Dass bei einem ärztlichen Gutachten zum unverzichtbaren Kern der Aufgaben des Sachverständigen stets die persönliche Untersuchung des Patienten gehört, ist der höchstrichterlichen Rechtsprechung nicht zu entnehmen. Der 9. Senat des BSG hat in dem vom Kläger zitierten Beschluss vom 18. September 2003 - B 9 VU 2/03 B - (aaO RdNr. 7) lediglich im Fall einer psychiatrischen Begutachtung wegen der Besonderheiten dieses Fachgebiets die persönliche Begegnung des Sachverständigen mit dem Probanden unter Einschluss eines explorierenden Gesprächs als unverzichtbar für die eigene verantwortliche Urteilsbildung angesehen. Dagegen gehören, wenn es wie im vorliegenden Fall um die Beurteilung neurologischer oder anderer organmedizinischer Krankheitsbilder geht, weder die Durchführung der körperlichen Untersuchung noch die schriftliche Abfassung des Gutachtens in jedem Fall zu den Tätigkeiten, die der Sachverständige zwingend selbst erledigen muss. Soweit sich nicht aus der Eigenart des Gutachtenthemas ergibt, dass für bestimmte Untersuchungen die spezielle Sachkunde und Erfahrung des Sachverständigen benötigt wird, reicht es aus, wenn dieser die von Hilfskräften erhobenen Daten und Befunde nachvollzieht. Entscheidend ist, dass der Sachverständige die Schlussfolgerungen seines Mitarbeiters überprüft und durch seine Unterschrift die volle Verantwortung für das Gutachten übernimmt (zu alledem: Krasney/Udsching, Handbuch des sozialgerichtlichen Verfahrens, 4. Aufl 2005, III. Kapitel RdNr. 65/66; Meyer-Ladewig in: Meyer-Ladewig/Keller/Leitherer, SGG, 8. Aufl 2005, § 118 RdNr. 11g mwN).
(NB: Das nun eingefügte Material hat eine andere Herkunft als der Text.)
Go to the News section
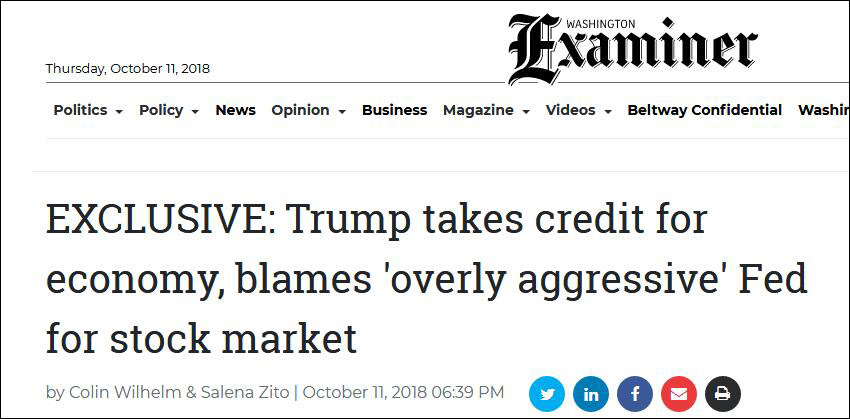Image resolution: width=850 pixels, height=419 pixels. [x=235, y=110]
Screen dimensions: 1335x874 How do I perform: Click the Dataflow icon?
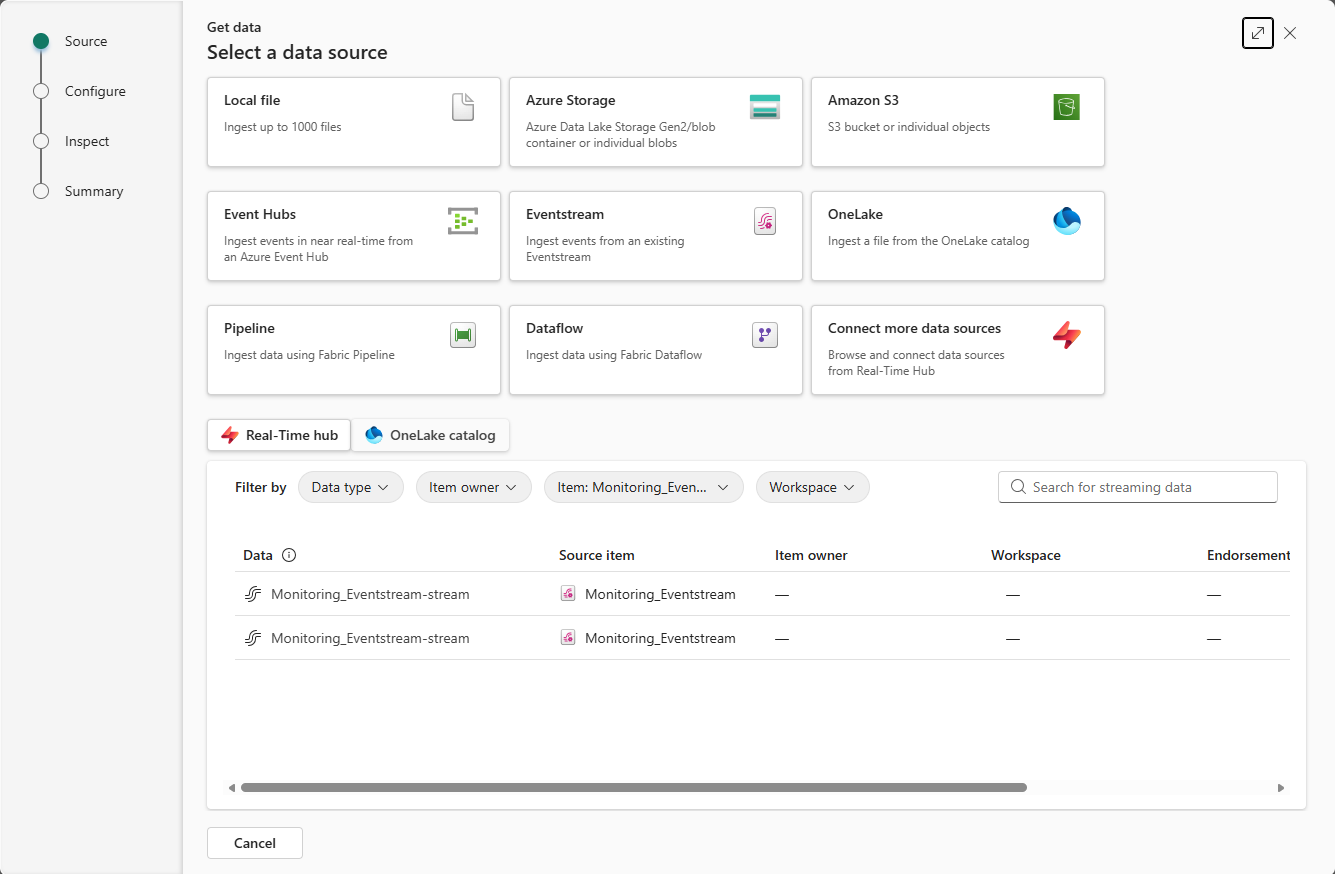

In der Beschwerdebegründung hätte deshalb dargelegt werden müssen, dass und warum für die beim Kläger durchgeführten Untersuchungen eine spezielle
Sachkunde oder Erfahrung notwendig gewesen sein könnte oder aus welchen anderen Gründen diese Untersuchungen
zwecks Gewährleistung einer fachkundigen Beurteilung zwingend von dem Sachverständigen Priv. Doz. Dr. V. persönlich hätten vorgenommen werden müssen. Dazu finden
sich jedoch keine Ausführungen.
Da Zulassungsgründe nicht ausreichend vorgetragen sind, war die Beschwerde durch Beschluss ohne Zuziehung der ehrenamtlichen Richter zu verwerfen (§ 160a
Abs. 4 Satz 2 Halbs. 2 i.V.m. § 169 SGG).
Die Kostenentscheidung ergeht in entsprechender Anwendung des § 193 SGG.